The synthesis of cDNAs from previously uncharacterised dsRNA templates can be achieved by ligating a defined oligonucleotide to both 3′ termini, followed by reverse transcription using a primer complementary to the oligonucleotide (Attoui et al., 2000, Lambden et al., 1992). However, this does not prevent mispriming and does not provide a method for direct sequencing of the cDNA products.

This paper describes improved and optimised methods for the synthesis, amplification and sequencing of full-length cDNAs from bluetongue virus (BTV) genome segment 2 (∼2950 bp). This includes an improved version of the ‘Single Primer Amplification Technique’ (SPAT – originally described by Lambden et al. (1992) as modified by Attoui et al. (2000)). The new method, which is described here as ‘Full-Length Amplification of cDNAs’ (FLAC), prevents mis-priming during cDNA synthesis by reverse transcriptase. FLAC is not dependent on previous sequence data for primer design, can therefore be used to amplify any large and previously uncharacterised dsRNA virus gene, and has been used successfully by Shapiro et al. (2005) to characterise the genome segments of a novel cypovirus.

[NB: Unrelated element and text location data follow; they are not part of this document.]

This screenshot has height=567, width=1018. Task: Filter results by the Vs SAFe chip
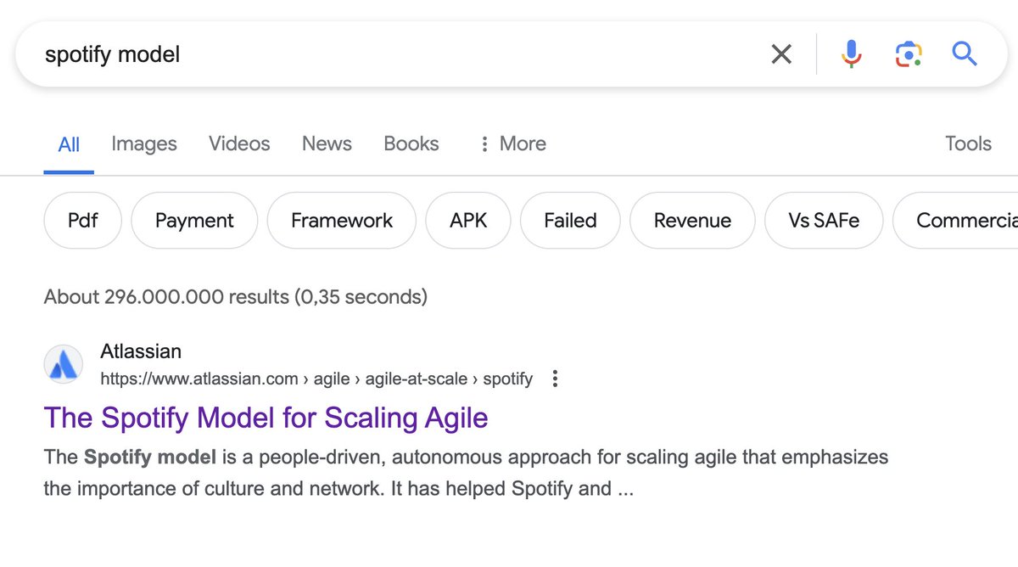point(824,221)
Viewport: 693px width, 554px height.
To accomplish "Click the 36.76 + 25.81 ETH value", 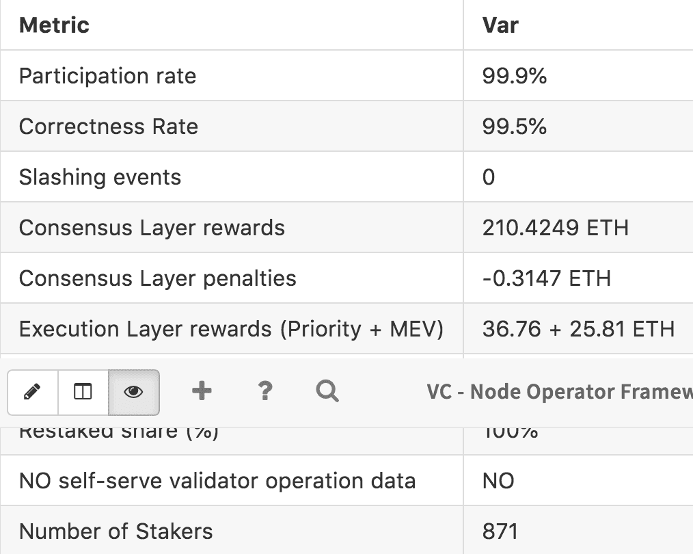I will (578, 329).
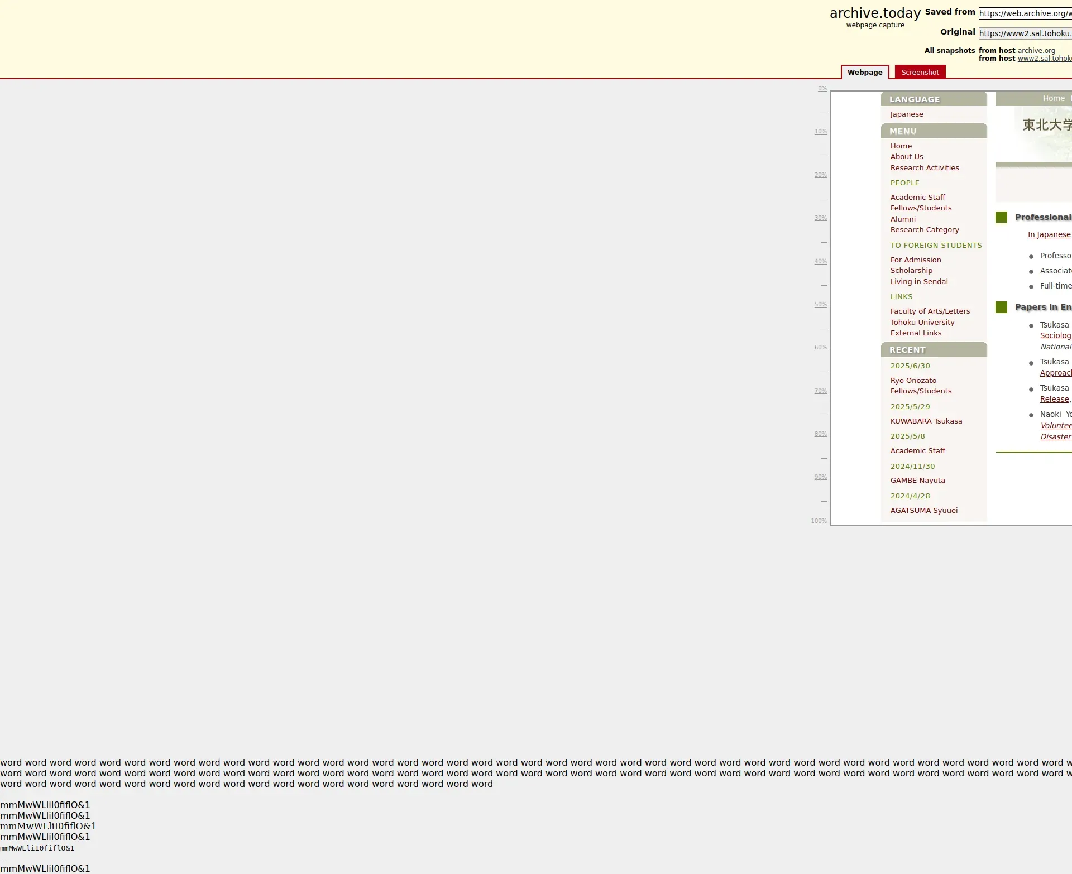Open the archive.today logo link
Viewport: 1072px width, 874px height.
[874, 13]
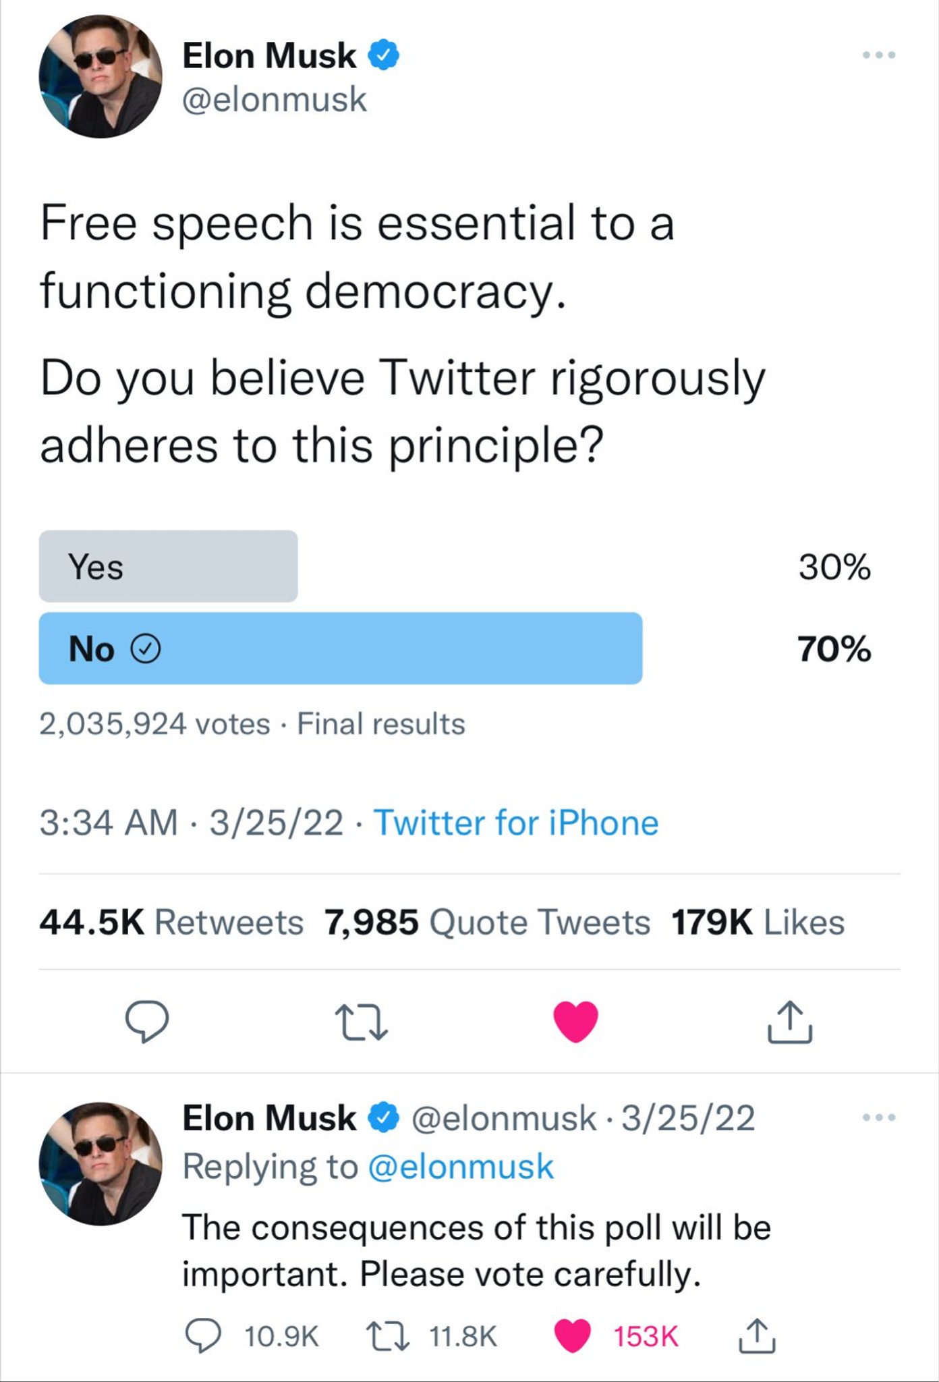View the 179K Likes list
Viewport: 939px width, 1382px height.
(x=758, y=922)
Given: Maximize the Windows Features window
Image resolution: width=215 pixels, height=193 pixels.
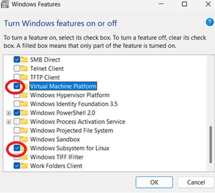Looking at the screenshot, I should pos(184,4).
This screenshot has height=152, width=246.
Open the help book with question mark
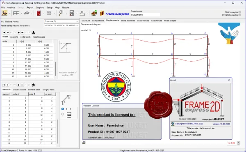pyautogui.click(x=94, y=13)
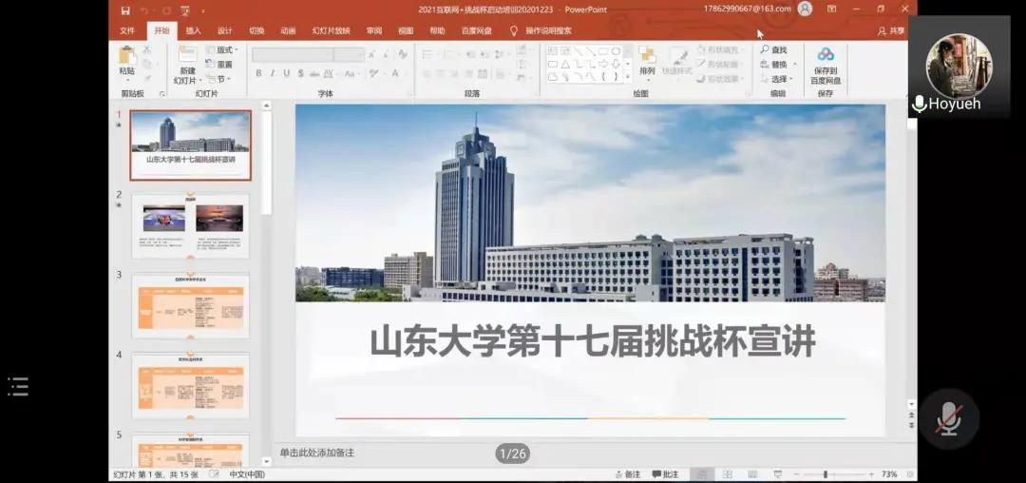Toggle the Comments (批注) pane
This screenshot has width=1026, height=483.
click(x=665, y=473)
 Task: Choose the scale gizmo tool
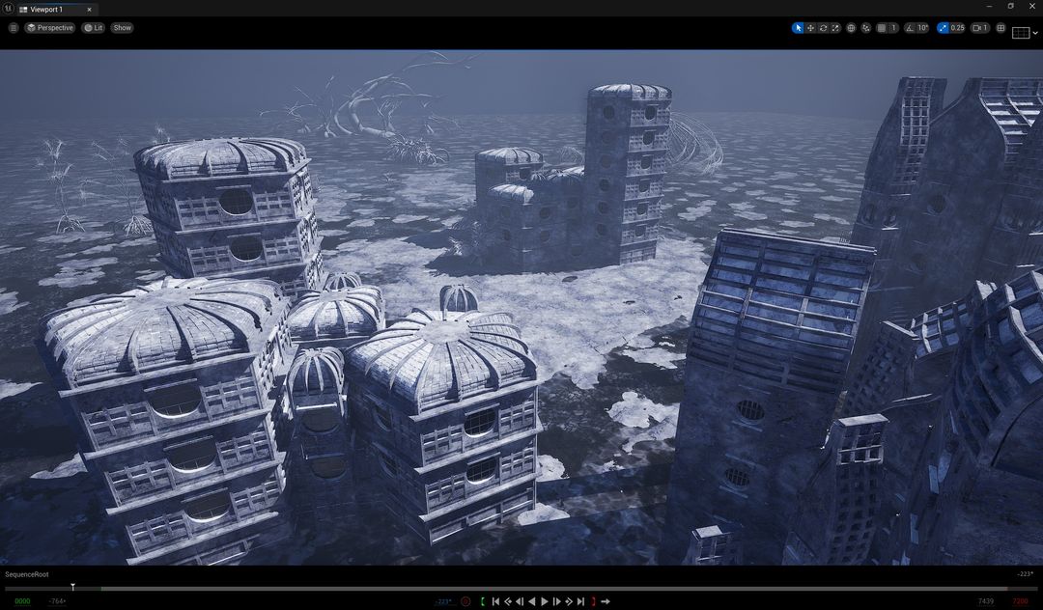[835, 28]
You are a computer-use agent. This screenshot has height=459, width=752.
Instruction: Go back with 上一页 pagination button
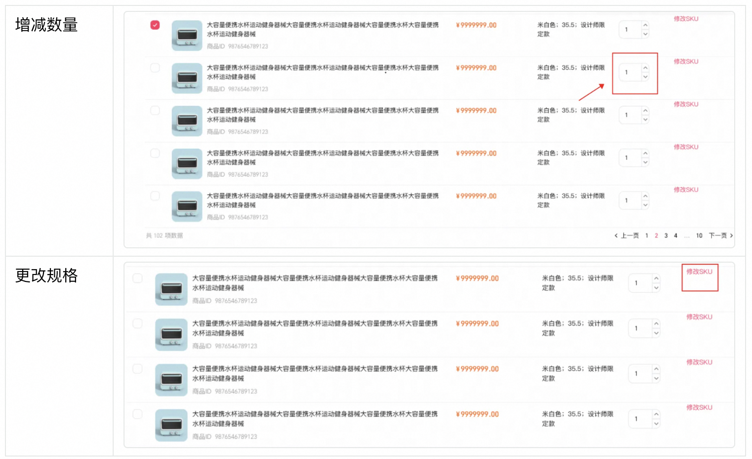tap(627, 235)
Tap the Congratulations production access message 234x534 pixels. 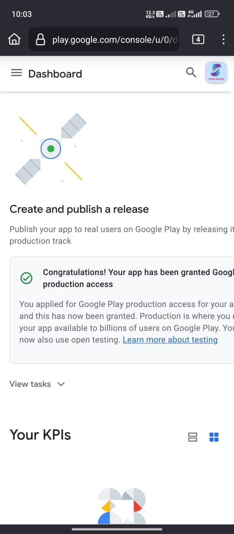[x=138, y=278]
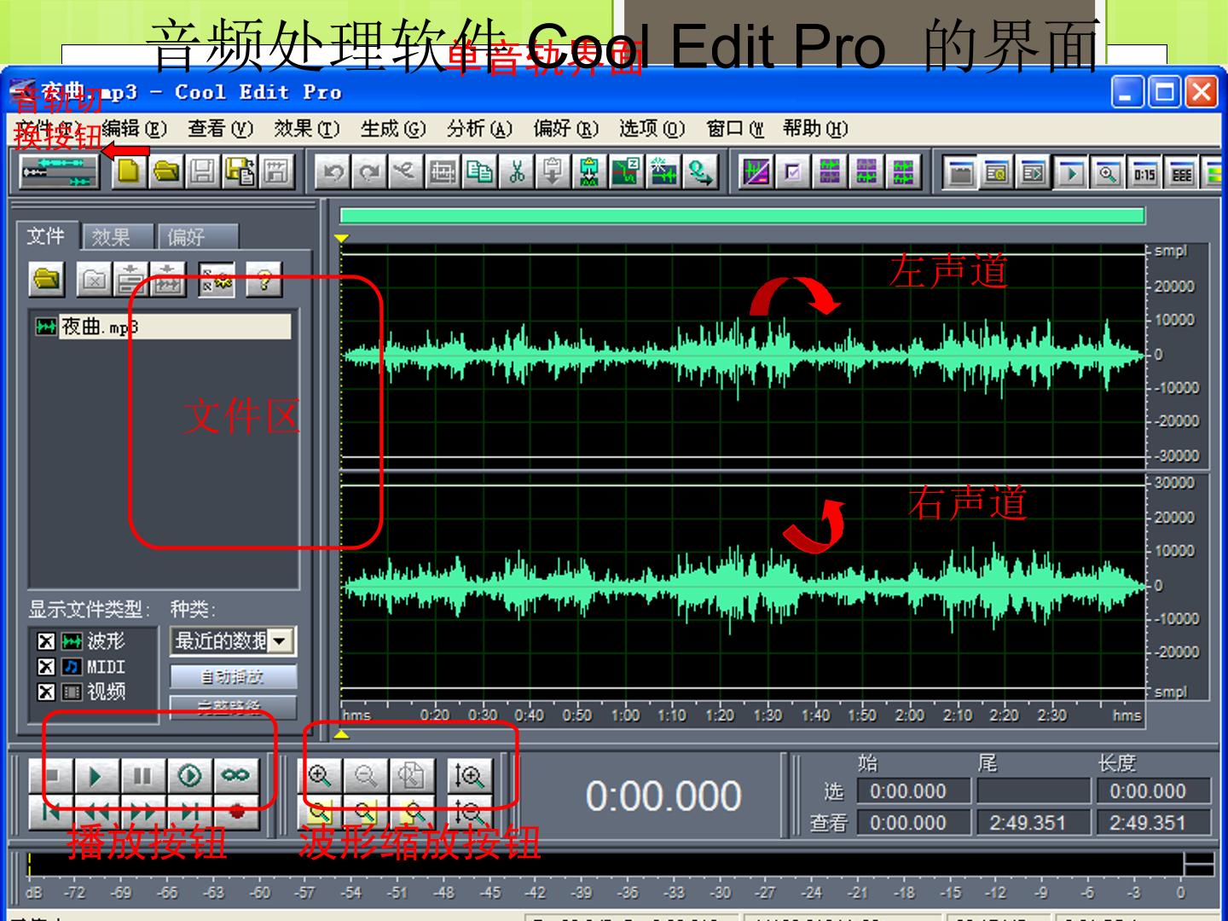Click the green horizontal display range bar

click(742, 216)
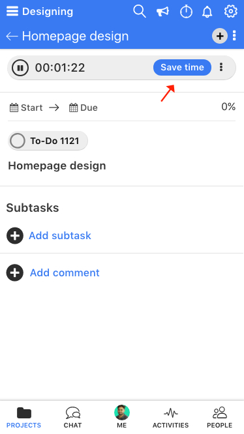Mark To-Do 1121 as complete
The image size is (244, 434).
click(x=18, y=141)
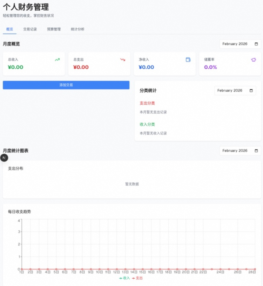Click the green 收入 legend item in chart
This screenshot has height=286, width=263.
point(124,278)
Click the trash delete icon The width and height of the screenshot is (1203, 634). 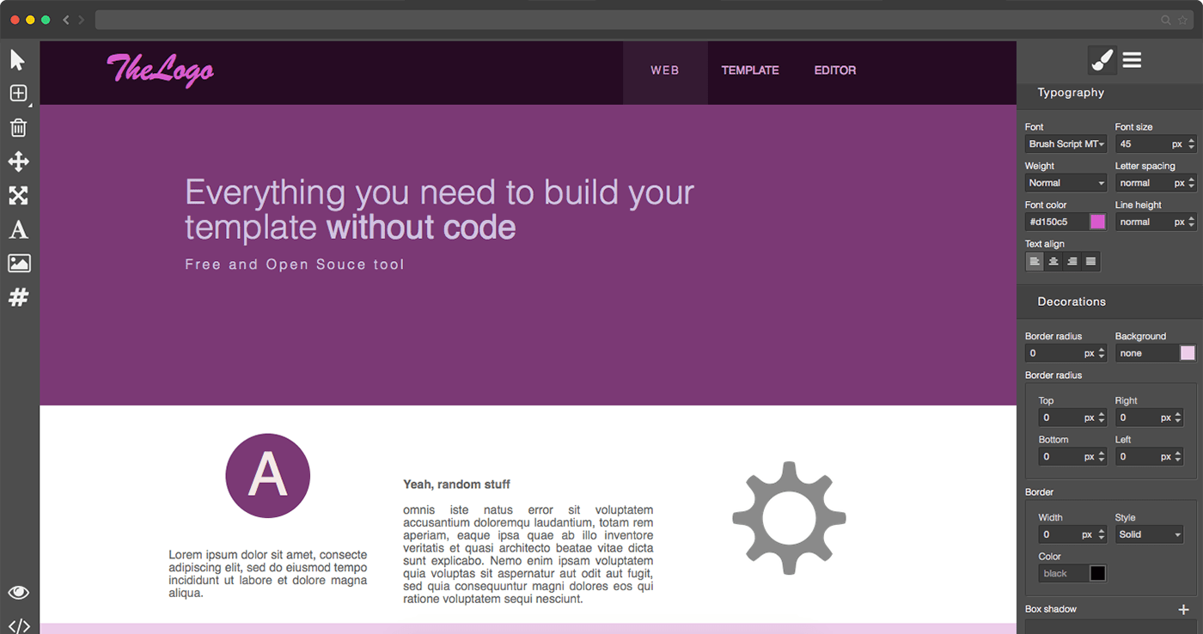click(x=18, y=128)
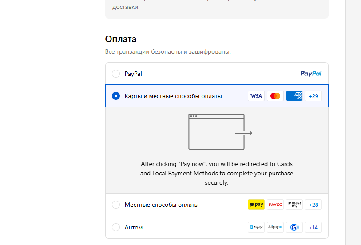Screen dimensions: 361x245
Task: Click the PayPal logo icon
Action: [311, 74]
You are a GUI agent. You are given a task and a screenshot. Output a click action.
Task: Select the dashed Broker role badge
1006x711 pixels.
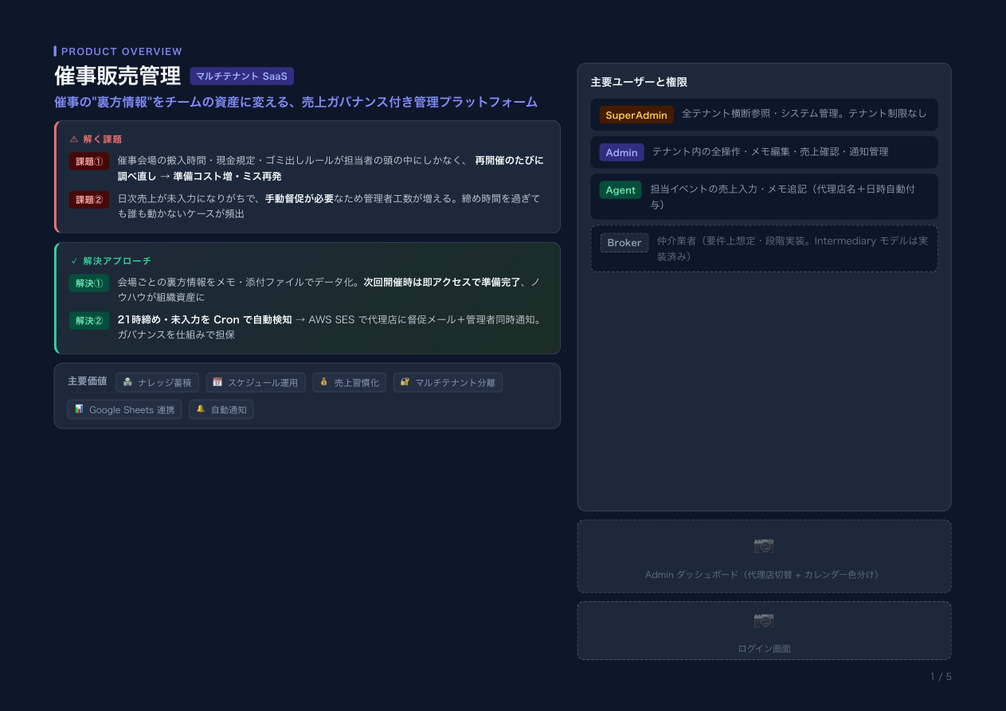pyautogui.click(x=624, y=243)
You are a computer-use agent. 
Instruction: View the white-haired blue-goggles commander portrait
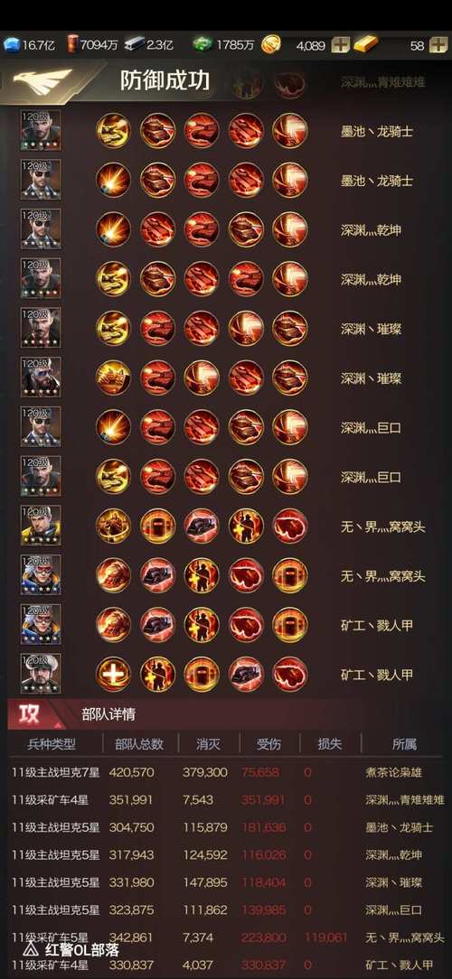pos(41,624)
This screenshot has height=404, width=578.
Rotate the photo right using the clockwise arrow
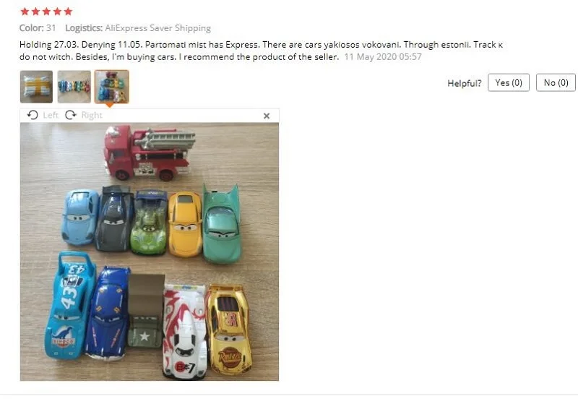pos(70,116)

A new strategy is also described for direct sequencing of the terminal regions of the full-length cDNAs generated by FLAC. This method was used to analyse bluetongue virus (BTV) genome segment 2 (Seg-2), without a cloning step. It is also applicable to other uncharacterised dsRNA virus genes that have conserved RNA termini (e.g. those of the other reoviruses), as demonstrated by its successful use with Indian sheep orthoreovirus (ISOV). Sequencing of the central portion of the viral genes is then possible, using the initial data generated to design sequencing primers. Because these methods do not involve a cloning step, they generate a consensus sequence for the original RNA gene population, avoiding cloning ‘artifacts’ and increasing the speed of analysis.

Using these methods, sequence data can be obtained from a novel virus isolate within 48 h.